What is a partial mastectomy?
A partial mastectomy or lumpectomy is an operation in which the surgeon removes the tumour along with some of the healthy breast tissue around it. This may be followed by a course of radiation to the remaining breast tissue.
Who is partial mastectomy suitable for?
A partial mastectomy is suitable for women who are medically able to undergo mastectomy surgery and follow-up treatments, and who have a tumour less than 3 centimeters across. Their breasts need to have enough tissue so that they will not become misshapen after removing some of tissue surrounding the tumour. This type of mastectomy surgery is not suitable for those who have had radiation to the same breast or for pregnant women and those with multiple breast tumours.
Why is a partial mastectomy done?
A partial mastectomy produces a better cosmetic result than a full mastectomy, but is only suitable for those women who meet the above criteria.

**AVAILABLE DATA**
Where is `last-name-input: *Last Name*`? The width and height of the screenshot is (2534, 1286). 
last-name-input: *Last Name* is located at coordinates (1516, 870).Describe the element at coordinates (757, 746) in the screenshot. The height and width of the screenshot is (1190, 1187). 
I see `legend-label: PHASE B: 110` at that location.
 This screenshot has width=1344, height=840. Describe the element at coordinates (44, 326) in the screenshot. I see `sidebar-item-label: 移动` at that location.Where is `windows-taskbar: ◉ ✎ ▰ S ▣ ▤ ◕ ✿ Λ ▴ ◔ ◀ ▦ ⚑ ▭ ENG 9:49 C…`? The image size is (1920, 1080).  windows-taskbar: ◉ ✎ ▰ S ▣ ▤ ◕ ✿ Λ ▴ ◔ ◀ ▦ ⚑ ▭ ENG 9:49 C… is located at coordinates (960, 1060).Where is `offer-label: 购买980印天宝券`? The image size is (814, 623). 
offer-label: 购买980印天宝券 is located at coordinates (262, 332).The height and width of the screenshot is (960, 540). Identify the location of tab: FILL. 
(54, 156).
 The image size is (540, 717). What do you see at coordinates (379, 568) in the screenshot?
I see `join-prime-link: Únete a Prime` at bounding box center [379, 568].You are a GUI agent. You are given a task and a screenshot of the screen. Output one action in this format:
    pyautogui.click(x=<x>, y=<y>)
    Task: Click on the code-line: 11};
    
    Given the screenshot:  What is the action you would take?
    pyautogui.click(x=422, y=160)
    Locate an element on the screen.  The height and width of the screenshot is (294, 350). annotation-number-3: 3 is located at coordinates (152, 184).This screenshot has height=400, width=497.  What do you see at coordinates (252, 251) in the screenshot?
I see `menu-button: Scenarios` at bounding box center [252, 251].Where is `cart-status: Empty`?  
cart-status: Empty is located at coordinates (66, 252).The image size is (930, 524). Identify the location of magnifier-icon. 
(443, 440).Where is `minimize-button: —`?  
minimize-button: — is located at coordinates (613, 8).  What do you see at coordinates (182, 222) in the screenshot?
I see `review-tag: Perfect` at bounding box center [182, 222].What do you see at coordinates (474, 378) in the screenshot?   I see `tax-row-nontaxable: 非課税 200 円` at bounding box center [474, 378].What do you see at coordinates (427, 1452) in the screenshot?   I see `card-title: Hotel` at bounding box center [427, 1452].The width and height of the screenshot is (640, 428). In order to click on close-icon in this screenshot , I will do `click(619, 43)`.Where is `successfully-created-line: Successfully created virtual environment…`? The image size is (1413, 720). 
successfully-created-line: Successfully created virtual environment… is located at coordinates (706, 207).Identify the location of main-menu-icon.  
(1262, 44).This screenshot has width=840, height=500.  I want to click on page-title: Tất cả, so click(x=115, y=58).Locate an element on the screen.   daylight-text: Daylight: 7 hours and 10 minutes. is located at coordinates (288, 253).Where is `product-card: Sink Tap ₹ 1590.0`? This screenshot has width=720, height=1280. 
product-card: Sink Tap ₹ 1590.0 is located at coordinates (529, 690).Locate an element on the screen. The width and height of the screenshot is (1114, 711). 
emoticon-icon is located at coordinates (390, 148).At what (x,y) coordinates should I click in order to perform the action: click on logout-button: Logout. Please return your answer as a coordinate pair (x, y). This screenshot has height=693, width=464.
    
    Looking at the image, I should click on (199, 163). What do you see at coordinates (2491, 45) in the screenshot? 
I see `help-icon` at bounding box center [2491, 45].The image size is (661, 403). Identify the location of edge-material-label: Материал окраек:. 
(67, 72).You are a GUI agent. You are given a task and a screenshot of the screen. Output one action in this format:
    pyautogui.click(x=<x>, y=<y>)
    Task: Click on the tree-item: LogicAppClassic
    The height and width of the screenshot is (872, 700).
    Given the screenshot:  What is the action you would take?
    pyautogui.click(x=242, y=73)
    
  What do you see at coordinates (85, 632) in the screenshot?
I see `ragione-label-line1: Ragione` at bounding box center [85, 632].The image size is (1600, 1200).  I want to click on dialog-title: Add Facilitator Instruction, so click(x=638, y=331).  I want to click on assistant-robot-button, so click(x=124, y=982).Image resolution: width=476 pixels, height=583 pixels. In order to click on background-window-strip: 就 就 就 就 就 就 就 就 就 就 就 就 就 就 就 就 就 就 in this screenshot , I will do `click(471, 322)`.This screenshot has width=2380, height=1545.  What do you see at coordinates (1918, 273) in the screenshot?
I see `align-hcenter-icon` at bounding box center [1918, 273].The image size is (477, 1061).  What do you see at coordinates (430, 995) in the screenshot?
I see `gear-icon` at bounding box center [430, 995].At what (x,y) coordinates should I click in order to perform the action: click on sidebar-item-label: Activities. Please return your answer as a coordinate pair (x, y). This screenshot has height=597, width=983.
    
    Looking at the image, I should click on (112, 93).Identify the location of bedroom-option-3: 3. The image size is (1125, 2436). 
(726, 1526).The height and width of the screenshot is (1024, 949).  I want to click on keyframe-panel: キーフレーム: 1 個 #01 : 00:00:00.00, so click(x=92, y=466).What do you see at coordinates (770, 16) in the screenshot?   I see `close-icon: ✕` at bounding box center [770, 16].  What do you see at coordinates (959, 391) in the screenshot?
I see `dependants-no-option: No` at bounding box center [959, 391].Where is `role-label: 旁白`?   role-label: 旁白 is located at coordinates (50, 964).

**EXERCISE INSTRUCTIONS**
[A] From the partial mastectomy text, return everything from "Who is partial" down to "the above criteria.".
[B] Based on the partial mastectomy text, answer yes or no to whether each statement agrees with it, and quote the words that decide each one:
(i) A partial mastectomy is suitable for a tumour less than 3 centimeters across.
(ii) Pregnant women are suitable candidates for a partial mastectomy.
(iii) A partial mastectomy gives a better cosmetic result than a full mastectomy.
[C] Write what comes next in the partial mastectomy text, picking up after its last sentence.
None of the material above is needed.

**RESPONSES TO THE EXERCISE**
[A]
Who is partial mastectomy suitable for?
A partial mastectomy is suitable for women who are medically able to undergo mastectomy surgery and follow-up treatments, and who have a tumour less than 3 centimeters across. Their breasts need to have enough tissue so that they will not become misshapen after removing some of tissue surrounding the tumour. This type of mastectomy surgery is not suitable for those who have had radiation to the same breast or for pregnant women and those with multiple breast tumours.
Why is a partial mastectomy done?
A partial mastectomy produces a better cosmetic result than a full mastectomy, but is only suitable for those women who meet the above criteria.

[B]
(i) Yes: "who have a tumour less than 3 centimeters across"
(ii) No: "This type of mastectomy surgery is not suitable for those who have had radiation to the same breast or for pregnant women"
(iii) Yes: "A partial mastectomy produces a better cosmetic result than a full mastectomy"

[C]
What is the process?
Partial mastectomy surgery normally takes one to two hours and is performed under general anesthesia. Lymph nodes are often assessed when the breast tissue is removed. Often a blue dye or small amount of radioactive material is injected which helps to identify which lymph nodes need to be removed and tested. Small metallic clips are situated inside the breast to mark the area to be treated by the radiotherapist. The removed tissue is sent to the lab to identify the type of cancer, whether the cancer has spread to the lymph nodes, and for additional specialized tests such as HER2.